La capacità di comunicare, dicevo in apertura, è un pregio che Fiorella Mannoia sa maneggiare molto bene, ma non è il solo che ha: l’artista romana sa come non cadere nel tranello della retorica. La retorica è insidiosa, il rischio è che – nel tentativo di evitarla – si diventi artificiali oppure che – per inesperienza – si scavalchi il limite della mediocrità. Ma Fiorella Mannoia sa dire «E poi sarà che quando penso di voler salvare il mondo / Poi succede che è lui che invece salva me» senza risultare stucchevole e prevedibile. Sa pesare le parole e dare loro un peso, sa interpretarle perché le appartengono. Per questo, in Padroni di niente, l’impressione è che la Mannoia accompagni l’ascoltatore per mano, che lo porti a specchiarsi nelle storie che racconta, che non sono fatti, ma sensazioni, riflessioni, conseguenze. Padroni di niente non è il presente, ma l’analisi del presente.

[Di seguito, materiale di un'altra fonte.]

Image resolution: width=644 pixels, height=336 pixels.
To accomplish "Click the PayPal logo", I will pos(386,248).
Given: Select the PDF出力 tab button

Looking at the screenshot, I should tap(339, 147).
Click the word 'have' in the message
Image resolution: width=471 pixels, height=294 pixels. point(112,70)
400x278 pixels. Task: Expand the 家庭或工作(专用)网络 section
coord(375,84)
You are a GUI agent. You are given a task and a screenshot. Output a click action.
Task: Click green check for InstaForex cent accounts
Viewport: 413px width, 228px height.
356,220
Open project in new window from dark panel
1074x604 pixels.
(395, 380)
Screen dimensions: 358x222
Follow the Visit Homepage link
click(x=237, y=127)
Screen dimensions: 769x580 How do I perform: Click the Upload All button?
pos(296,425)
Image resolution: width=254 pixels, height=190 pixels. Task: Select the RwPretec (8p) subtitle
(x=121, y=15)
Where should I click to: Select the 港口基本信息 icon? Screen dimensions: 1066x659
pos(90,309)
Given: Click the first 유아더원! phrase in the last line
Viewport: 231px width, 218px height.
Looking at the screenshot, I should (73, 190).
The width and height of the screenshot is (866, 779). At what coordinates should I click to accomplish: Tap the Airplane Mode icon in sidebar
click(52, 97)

Le canzoni di Padroni di niente

Analisi che, stavolta, la Mannoia ha fatto grazie alle sapienti penne di Amara, già autrice di Che sia benedetta, brano che si è classificato al secondo posto a Sanremo 2017, Ultimo, che firma il singolo attualmente in rotazione radiofonica Da dove arriva una canzone, Simone Cristicchi, autore de La gente parla, Bungaro e Cesare Chiodo, al servizio di Fiorella nella composizione di due brani, la giovane Olivia XX, al secolo Arianna Silvestri, con cui la Mannoia duetta in Solo una figlia. Al disco hanno preso parte, poi, Enrico Lotterini, Fabio Capezzone, Edoardo Galletti, Carlo Di Francesco e la stessa Fiorella Mannoia, che ha firmato due canzoni.

Padroni di niente si apre con il brano omonimo, che è il manifesto programmatico di tutto il disco: un’analisi lucida e severa sul comportamento dell’uomo, che scavalca persino il mondo e le sue leggi pur di affermare se stesso, senza comprendere quanto sia dannoso il suo atteggiamento (Passa, e certo che passa / L’uomo cammina e lascia la sua traccia / Costruisce muri sopra gli orizzonti / Stabilisce confini, le leggi, le sorti / Sbaglia, sbaglia chi non cambia / Chi genera paura, chi alimenta rabbia / La convinzione che non cambierà mai niente è solo un pensiero che inquina la mente). Poi tocca a Chissà da dove arriva una canzone, un brano introspettivo, un punto di domanda che non trova soluzione, ma rivela che la verità più autentica non è mai da cercare fuori di sé (Chissà da dove arriva il mare / Se parte qui o questo è già il finale / E come fanno le onde a mantenere la stessa rabbia senza mai volare). Si è rotto è un tratto di strada tra le macerie, il racconto sofferto di un’umanità che si abbandona alla rassegnazione; rimane solo la malinconia di ciò che esiste soltanto nel ricordo (Si è rotto il mondo, la luce delle scale / Il gusto dei sapori, la voglia di giocare / Si è rotto il sogno, si è rotto all’improvviso).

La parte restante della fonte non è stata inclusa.